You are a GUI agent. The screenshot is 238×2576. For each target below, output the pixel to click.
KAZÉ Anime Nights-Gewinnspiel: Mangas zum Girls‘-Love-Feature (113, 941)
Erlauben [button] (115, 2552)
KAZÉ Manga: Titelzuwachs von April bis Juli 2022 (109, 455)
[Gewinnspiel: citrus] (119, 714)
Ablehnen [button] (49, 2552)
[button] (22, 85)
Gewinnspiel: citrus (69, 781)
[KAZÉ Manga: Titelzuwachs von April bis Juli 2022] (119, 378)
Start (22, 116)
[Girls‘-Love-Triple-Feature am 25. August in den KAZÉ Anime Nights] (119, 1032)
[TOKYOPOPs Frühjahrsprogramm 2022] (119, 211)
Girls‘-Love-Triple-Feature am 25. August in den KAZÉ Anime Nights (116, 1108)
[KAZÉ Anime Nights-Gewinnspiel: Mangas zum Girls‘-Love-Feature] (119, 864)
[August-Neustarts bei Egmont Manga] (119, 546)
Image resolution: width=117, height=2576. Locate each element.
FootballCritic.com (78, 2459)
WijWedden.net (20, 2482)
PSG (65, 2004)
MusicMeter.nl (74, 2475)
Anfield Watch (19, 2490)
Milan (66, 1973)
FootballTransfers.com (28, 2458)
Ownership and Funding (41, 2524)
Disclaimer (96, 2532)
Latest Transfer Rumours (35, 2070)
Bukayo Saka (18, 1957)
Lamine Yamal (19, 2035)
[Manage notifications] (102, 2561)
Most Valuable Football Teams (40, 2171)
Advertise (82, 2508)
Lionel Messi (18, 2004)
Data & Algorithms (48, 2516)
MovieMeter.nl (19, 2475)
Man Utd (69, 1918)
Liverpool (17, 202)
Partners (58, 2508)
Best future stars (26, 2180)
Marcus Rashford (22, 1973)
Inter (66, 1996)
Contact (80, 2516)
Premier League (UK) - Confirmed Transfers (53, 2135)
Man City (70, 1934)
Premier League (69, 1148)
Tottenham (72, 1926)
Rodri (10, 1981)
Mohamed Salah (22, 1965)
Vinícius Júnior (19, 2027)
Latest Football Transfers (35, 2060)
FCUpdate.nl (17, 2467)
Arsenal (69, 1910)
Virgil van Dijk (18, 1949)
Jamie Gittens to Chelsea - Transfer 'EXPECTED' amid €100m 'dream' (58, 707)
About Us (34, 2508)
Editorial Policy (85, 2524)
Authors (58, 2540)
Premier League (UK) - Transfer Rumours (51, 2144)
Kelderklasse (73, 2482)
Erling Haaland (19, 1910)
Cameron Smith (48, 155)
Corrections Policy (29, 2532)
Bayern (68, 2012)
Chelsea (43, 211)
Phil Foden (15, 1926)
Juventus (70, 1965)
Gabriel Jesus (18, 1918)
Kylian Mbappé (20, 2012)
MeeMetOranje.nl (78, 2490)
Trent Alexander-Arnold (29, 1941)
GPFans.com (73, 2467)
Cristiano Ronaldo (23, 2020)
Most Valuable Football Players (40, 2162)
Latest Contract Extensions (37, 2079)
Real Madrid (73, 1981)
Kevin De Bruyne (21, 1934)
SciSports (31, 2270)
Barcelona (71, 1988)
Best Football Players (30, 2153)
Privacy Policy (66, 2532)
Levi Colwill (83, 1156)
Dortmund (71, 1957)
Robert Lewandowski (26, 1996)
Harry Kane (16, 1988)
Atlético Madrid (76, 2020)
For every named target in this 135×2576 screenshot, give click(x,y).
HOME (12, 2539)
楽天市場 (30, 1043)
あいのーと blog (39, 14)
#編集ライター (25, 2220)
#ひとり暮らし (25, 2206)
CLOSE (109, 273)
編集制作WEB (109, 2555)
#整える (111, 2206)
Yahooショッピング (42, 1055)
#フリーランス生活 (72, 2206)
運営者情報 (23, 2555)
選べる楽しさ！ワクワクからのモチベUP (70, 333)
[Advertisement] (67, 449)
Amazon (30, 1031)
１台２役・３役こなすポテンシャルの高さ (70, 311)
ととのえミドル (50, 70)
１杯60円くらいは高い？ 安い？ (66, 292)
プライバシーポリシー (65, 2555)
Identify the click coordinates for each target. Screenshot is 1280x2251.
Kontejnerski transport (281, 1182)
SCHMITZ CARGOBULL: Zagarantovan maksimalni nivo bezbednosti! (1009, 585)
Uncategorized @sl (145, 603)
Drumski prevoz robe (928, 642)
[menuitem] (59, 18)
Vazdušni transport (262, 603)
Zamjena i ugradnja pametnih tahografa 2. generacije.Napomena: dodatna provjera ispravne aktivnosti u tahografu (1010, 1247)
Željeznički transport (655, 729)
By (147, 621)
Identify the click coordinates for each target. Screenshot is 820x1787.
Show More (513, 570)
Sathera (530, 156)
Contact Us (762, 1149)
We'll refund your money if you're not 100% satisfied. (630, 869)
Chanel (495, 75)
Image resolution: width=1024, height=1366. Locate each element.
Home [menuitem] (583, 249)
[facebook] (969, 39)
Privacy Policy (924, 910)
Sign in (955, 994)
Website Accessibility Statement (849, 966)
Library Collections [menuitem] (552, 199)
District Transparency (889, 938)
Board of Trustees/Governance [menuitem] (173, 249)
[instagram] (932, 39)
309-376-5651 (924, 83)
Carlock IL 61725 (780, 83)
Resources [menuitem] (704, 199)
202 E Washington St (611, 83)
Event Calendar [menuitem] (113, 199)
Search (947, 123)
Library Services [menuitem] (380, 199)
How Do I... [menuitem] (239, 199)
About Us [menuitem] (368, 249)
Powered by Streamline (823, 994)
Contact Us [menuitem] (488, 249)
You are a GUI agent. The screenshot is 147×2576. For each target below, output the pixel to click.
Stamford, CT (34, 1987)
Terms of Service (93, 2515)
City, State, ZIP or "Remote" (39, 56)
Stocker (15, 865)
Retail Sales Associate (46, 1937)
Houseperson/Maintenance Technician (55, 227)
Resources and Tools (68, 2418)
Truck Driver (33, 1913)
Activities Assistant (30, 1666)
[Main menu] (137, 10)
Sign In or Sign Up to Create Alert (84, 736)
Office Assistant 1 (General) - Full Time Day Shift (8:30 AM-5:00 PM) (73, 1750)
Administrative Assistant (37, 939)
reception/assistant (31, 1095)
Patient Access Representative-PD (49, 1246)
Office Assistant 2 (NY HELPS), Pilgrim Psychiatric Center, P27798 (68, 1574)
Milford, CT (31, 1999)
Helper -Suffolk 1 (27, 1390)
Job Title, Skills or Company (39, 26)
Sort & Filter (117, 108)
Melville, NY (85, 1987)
════════
## To do:
Your answer should repeat every entry exactly.

## Response to this task:
You are a GUI agent. The screenshot is 238×2576. For each target below, output the pixel to click.
KAZÉ Anime Nights-Gewinnspiel: Mangas zum Girls‘-Love-Feature (113, 941)
Erlauben [button] (115, 2552)
KAZÉ Manga: Titelzuwachs von April bis Juli 2022 (109, 455)
[Gewinnspiel: citrus] (119, 714)
Ablehnen [button] (49, 2552)
[button] (22, 85)
Gewinnspiel: citrus (69, 781)
[KAZÉ Manga: Titelzuwachs von April bis Juli 2022] (119, 378)
Start (22, 116)
[Girls‘-Love-Triple-Feature am 25. August in den KAZÉ Anime Nights] (119, 1032)
[TOKYOPOPs Frühjahrsprogramm 2022] (119, 211)
Girls‘-Love-Triple-Feature am 25. August in den KAZÉ Anime Nights (116, 1108)
[KAZÉ Anime Nights-Gewinnspiel: Mangas zum Girls‘-Love-Feature] (119, 864)
[August-Neustarts bei Egmont Manga] (119, 546)
Image resolution: width=117, height=2576. Locate each element.
FootballCritic.com (78, 2459)
WijWedden.net (20, 2482)
PSG (65, 2004)
MusicMeter.nl (74, 2475)
Anfield Watch (19, 2490)
Milan (66, 1973)
FootballTransfers.com (28, 2458)
Ownership and Funding (41, 2524)
Disclaimer (96, 2532)
Latest Transfer Rumours (35, 2070)
Bukayo Saka (18, 1957)
Lamine Yamal (19, 2035)
[Manage notifications] (102, 2561)
Most Valuable Football Teams (40, 2171)
Advertise (82, 2508)
Lionel Messi (18, 2004)
Data & Algorithms (48, 2516)
MovieMeter.nl (19, 2475)
Man Utd (69, 1918)
Liverpool (17, 202)
Partners (58, 2508)
Best future stars (26, 2180)
Marcus Rashford (22, 1973)
Inter (66, 1996)
Contact (80, 2516)
Premier League (UK) - Confirmed Transfers (53, 2135)
Man City (70, 1934)
Premier League (69, 1148)
Tottenham (72, 1926)
Rodri (10, 1981)
Mohamed Salah (22, 1965)
Vinícius Júnior (19, 2027)
Latest Football Transfers (35, 2060)
FCUpdate.nl (17, 2467)
Arsenal (69, 1910)
Virgil van Dijk (18, 1949)
Jamie Gittens to Chelsea - Transfer 'EXPECTED' amid €100m 'dream' (58, 707)
About Us (34, 2508)
Editorial Policy (85, 2524)
Authors (58, 2540)
Premier League (UK) - Transfer Rumours (51, 2144)
Kelderklasse (73, 2482)
Erling Haaland (19, 1910)
Cameron Smith (48, 155)
Corrections Policy (29, 2532)
Bayern (68, 2012)
Chelsea (43, 211)
Phil Foden (15, 1926)
Juventus (70, 1965)
Gabriel Jesus (18, 1918)
Kylian Mbappé (20, 2012)
MeeMetOranje.nl (78, 2490)
Trent Alexander-Arnold (29, 1941)
GPFans.com (73, 2467)
Cristiano Ronaldo (23, 2020)
Most Valuable Football Players (40, 2162)
Latest Contract Extensions (37, 2079)
Real Madrid (73, 1981)
Kevin De Bruyne (21, 1934)
SciSports (31, 2270)
Barcelona (71, 1988)
Best Football Players (30, 2153)
Privacy Policy (66, 2532)
Levi Colwill (83, 1156)
Dortmund (71, 1957)
Robert Lewandowski (26, 1996)
Harry Kane (16, 1988)
Atlético Madrid (76, 2020)
For every named target in this 135×2576 screenshot, give click(x,y).
HOME (12, 2539)
楽天市場 (30, 1043)
あいのーと blog (39, 14)
#編集ライター (25, 2220)
#ひとり暮らし (25, 2206)
CLOSE (109, 273)
編集制作WEB (109, 2555)
#整える (111, 2206)
Yahooショッピング (42, 1055)
#フリーランス生活 (72, 2206)
運営者情報 (23, 2555)
選べる楽しさ！ワクワクからのモチベUP (70, 333)
[Advertisement] (67, 449)
Amazon (30, 1031)
１台２役・３役こなすポテンシャルの高さ (70, 311)
ととのえミドル (50, 70)
１杯60円くらいは高い？ 安い？ (66, 292)
プライバシーポリシー (65, 2555)
Identify the click coordinates for each target. Screenshot is 1280x2251.
Kontejnerski transport (281, 1182)
SCHMITZ CARGOBULL: Zagarantovan maksimalni nivo bezbednosti! (1009, 585)
Uncategorized @sl (145, 603)
Drumski prevoz robe (928, 642)
[menuitem] (59, 18)
Vazdušni transport (262, 603)
Zamjena i ugradnja pametnih tahografa 2. generacije.Napomena: dodatna provjera ispravne aktivnosti u tahografu (1010, 1247)
Željeznički transport (655, 729)
By (147, 621)
Identify the click coordinates for each target. Screenshot is 820x1787.
Show More (513, 570)
Sathera (530, 156)
Contact Us (762, 1149)
We'll refund your money if you're not 100% satisfied. (630, 869)
Chanel (495, 75)
Image resolution: width=1024, height=1366. Locate each element.
Home [menuitem] (583, 249)
[facebook] (969, 39)
Privacy Policy (924, 910)
Sign in (955, 994)
Website Accessibility Statement (849, 966)
Library Collections [menuitem] (552, 199)
District Transparency (889, 938)
Board of Trustees/Governance [menuitem] (173, 249)
[instagram] (932, 39)
309-376-5651 (924, 83)
Carlock IL 61725 (780, 83)
Resources [menuitem] (704, 199)
202 E Washington St (611, 83)
Event Calendar [menuitem] (113, 199)
Search (947, 123)
Library Services [menuitem] (380, 199)
How Do I... [menuitem] (239, 199)
About Us [menuitem] (368, 249)
Powered by Streamline (823, 994)
Contact Us [menuitem] (488, 249)
You are a GUI agent. The screenshot is 147×2576. For each target below, output the pixel to click.
Stamford, CT (34, 1987)
Terms of Service (93, 2515)
City, State, ZIP or "Remote" (39, 56)
Stocker (15, 865)
Retail Sales Associate (46, 1937)
Houseperson/Maintenance Technician (55, 227)
Resources and Tools (68, 2418)
Truck Driver (33, 1913)
Activities Assistant (30, 1666)
[Main menu] (137, 10)
Sign In or Sign Up to Create Alert (84, 736)
Office Assistant 1 (General) - Full Time Day Shift (8:30 AM-5:00 PM) (73, 1750)
Administrative Assistant (37, 939)
reception/assistant (31, 1095)
Patient Access Representative-PD (49, 1246)
Office Assistant 2 (NY HELPS), Pilgrim Psychiatric Center, P27798 (68, 1574)
Milford, CT (31, 1999)
Helper -Suffolk 1 (27, 1390)
Job Title, Skills or Company (39, 26)
Sort & Filter (117, 108)
Melville, NY (85, 1987)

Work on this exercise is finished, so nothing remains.